## What to produce
Some entries follow. Reproduce exactly the lines starting at the one with "Expand the 2025年11月 row chevron" and stopping after the one with "Task: Click the text".

[[ Records open ]]

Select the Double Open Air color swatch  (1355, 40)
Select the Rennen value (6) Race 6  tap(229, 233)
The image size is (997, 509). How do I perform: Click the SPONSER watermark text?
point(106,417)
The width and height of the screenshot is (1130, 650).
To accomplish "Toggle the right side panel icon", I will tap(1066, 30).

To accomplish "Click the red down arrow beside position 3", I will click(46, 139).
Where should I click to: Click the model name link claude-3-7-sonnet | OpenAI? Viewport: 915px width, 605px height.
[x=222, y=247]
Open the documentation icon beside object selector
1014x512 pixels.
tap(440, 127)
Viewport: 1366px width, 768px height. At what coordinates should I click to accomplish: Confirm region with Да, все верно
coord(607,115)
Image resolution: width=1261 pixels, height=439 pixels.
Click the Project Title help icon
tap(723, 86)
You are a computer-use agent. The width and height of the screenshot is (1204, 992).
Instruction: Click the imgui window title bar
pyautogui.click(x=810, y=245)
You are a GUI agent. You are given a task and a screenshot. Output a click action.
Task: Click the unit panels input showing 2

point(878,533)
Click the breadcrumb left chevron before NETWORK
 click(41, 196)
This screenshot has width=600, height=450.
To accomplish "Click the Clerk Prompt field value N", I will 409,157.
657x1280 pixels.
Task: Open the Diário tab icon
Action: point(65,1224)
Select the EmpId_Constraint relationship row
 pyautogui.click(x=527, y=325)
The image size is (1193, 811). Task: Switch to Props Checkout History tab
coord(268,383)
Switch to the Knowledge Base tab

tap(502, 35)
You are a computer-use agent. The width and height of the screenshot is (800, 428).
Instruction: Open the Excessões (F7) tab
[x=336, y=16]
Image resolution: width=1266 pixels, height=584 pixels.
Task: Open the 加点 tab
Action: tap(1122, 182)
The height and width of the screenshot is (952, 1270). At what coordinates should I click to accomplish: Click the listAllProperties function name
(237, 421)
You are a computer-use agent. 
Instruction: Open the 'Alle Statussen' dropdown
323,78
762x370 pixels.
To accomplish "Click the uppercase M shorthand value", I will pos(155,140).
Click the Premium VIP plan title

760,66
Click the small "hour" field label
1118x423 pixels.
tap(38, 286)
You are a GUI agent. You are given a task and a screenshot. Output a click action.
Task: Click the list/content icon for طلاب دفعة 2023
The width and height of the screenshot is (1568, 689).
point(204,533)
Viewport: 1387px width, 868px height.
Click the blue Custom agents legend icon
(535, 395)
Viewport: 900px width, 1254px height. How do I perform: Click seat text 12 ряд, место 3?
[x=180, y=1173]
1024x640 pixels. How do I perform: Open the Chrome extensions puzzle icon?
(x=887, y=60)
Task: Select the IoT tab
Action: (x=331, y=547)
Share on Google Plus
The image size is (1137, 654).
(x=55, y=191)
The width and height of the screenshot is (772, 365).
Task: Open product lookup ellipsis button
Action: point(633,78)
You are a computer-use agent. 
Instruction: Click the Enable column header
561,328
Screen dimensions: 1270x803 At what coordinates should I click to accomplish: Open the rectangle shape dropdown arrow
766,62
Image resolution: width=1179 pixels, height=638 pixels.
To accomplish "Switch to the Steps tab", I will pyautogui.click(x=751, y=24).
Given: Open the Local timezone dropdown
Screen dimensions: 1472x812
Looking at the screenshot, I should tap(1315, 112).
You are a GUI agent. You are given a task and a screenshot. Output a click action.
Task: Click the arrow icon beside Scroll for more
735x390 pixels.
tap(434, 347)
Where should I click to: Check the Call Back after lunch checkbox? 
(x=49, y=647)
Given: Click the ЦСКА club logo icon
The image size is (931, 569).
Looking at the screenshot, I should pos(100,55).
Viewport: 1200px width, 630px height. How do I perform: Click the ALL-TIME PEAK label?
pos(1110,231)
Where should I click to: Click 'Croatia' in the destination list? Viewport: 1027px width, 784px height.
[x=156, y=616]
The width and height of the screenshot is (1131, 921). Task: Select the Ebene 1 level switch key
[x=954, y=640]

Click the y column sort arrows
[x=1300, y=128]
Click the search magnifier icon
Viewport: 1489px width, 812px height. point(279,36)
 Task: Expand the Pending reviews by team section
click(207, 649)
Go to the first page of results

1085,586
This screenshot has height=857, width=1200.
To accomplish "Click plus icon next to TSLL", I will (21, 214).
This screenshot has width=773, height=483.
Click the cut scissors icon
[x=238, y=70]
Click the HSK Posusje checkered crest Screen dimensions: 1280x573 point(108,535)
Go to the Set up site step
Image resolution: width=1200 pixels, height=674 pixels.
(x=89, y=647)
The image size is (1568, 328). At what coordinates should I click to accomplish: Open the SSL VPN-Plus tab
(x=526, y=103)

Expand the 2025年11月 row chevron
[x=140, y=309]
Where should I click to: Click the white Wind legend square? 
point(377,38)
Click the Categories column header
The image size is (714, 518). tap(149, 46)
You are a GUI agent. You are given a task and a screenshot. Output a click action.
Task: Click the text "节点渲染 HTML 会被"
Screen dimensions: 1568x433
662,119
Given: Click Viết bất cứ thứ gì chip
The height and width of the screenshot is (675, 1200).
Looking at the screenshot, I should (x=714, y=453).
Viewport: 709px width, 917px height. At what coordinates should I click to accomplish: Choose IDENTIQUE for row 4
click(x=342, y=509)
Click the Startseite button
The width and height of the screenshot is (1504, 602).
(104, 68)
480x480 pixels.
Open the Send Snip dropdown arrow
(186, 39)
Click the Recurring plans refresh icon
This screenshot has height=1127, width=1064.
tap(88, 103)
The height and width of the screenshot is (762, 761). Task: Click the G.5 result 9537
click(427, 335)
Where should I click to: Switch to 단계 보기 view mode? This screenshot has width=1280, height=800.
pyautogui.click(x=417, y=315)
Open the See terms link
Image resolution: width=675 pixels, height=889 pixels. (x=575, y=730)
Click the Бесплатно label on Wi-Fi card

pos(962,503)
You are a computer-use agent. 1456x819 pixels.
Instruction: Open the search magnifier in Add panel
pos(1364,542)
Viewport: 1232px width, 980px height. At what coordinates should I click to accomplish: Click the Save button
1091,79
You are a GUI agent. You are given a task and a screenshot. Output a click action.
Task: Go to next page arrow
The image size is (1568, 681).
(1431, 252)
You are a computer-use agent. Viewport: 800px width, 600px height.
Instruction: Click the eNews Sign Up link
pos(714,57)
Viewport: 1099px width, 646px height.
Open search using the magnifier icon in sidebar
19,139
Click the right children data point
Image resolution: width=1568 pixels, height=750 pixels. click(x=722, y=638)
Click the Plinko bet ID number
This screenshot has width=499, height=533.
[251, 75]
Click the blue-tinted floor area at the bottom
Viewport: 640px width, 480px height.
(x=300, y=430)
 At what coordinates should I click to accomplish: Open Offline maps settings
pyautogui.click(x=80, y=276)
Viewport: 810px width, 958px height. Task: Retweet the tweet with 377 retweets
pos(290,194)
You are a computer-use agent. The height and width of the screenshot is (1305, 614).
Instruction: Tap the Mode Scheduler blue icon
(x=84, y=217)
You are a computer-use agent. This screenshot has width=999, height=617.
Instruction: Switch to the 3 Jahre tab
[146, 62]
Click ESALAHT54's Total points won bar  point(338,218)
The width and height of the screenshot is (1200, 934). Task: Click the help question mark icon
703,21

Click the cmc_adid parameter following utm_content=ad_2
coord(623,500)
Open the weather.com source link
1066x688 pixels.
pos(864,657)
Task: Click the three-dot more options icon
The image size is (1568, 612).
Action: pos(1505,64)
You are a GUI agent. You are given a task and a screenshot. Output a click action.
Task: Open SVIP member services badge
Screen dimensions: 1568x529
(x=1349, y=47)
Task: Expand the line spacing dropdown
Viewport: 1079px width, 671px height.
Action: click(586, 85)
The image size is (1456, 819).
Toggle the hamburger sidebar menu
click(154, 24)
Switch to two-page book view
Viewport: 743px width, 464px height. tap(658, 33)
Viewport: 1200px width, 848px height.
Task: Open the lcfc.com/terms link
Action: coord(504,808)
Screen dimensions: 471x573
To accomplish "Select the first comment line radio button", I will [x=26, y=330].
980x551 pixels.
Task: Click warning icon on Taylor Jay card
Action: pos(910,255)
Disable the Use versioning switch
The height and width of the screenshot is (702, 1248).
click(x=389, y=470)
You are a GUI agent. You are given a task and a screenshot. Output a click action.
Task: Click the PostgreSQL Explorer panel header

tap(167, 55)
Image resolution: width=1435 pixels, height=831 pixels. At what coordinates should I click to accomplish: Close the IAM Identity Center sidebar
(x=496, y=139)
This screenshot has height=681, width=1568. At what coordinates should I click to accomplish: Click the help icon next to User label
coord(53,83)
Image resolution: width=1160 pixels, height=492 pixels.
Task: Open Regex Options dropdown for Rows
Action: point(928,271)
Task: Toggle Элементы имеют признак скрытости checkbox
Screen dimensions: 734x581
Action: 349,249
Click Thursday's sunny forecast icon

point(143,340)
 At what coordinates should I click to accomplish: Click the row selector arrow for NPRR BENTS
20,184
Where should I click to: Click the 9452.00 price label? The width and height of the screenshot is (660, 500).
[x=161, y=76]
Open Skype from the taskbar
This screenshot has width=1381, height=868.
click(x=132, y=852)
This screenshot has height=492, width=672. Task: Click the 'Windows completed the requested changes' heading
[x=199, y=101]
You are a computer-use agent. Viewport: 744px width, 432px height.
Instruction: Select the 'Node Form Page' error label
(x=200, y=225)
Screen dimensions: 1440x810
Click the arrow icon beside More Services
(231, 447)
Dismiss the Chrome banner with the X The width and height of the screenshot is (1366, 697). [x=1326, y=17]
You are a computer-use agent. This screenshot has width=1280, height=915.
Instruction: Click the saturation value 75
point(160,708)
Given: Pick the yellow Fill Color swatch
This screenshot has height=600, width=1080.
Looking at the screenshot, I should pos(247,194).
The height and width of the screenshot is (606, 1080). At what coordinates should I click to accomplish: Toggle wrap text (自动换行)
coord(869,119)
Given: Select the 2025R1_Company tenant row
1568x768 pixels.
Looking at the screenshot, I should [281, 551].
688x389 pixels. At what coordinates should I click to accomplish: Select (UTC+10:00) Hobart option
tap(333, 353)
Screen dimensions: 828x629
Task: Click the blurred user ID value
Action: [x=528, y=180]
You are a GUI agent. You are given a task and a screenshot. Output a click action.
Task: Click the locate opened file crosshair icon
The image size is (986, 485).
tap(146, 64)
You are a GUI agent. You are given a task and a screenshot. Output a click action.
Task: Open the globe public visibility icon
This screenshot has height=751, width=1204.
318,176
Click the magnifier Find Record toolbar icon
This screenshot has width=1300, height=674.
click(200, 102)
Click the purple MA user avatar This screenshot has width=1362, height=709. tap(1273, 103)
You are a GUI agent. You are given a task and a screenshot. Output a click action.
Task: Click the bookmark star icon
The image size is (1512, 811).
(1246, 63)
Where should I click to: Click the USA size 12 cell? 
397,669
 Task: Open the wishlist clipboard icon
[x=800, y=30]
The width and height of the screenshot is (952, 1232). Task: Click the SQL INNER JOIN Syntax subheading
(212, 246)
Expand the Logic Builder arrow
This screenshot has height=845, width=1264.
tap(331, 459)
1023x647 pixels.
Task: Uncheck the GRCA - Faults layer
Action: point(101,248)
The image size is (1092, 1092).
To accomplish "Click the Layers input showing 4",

[[ Records closed ]]

## Response to this task
Expand the 2025年11月 row chevron
[x=140, y=309]
Where should I click to: Click the white Wind legend square? 
point(377,38)
Click the Categories column header
The image size is (714, 518). tap(149, 46)
You are a GUI agent. You are given a task and a screenshot. Output a click action.
Task: Click the text "节点渲染 HTML 会被"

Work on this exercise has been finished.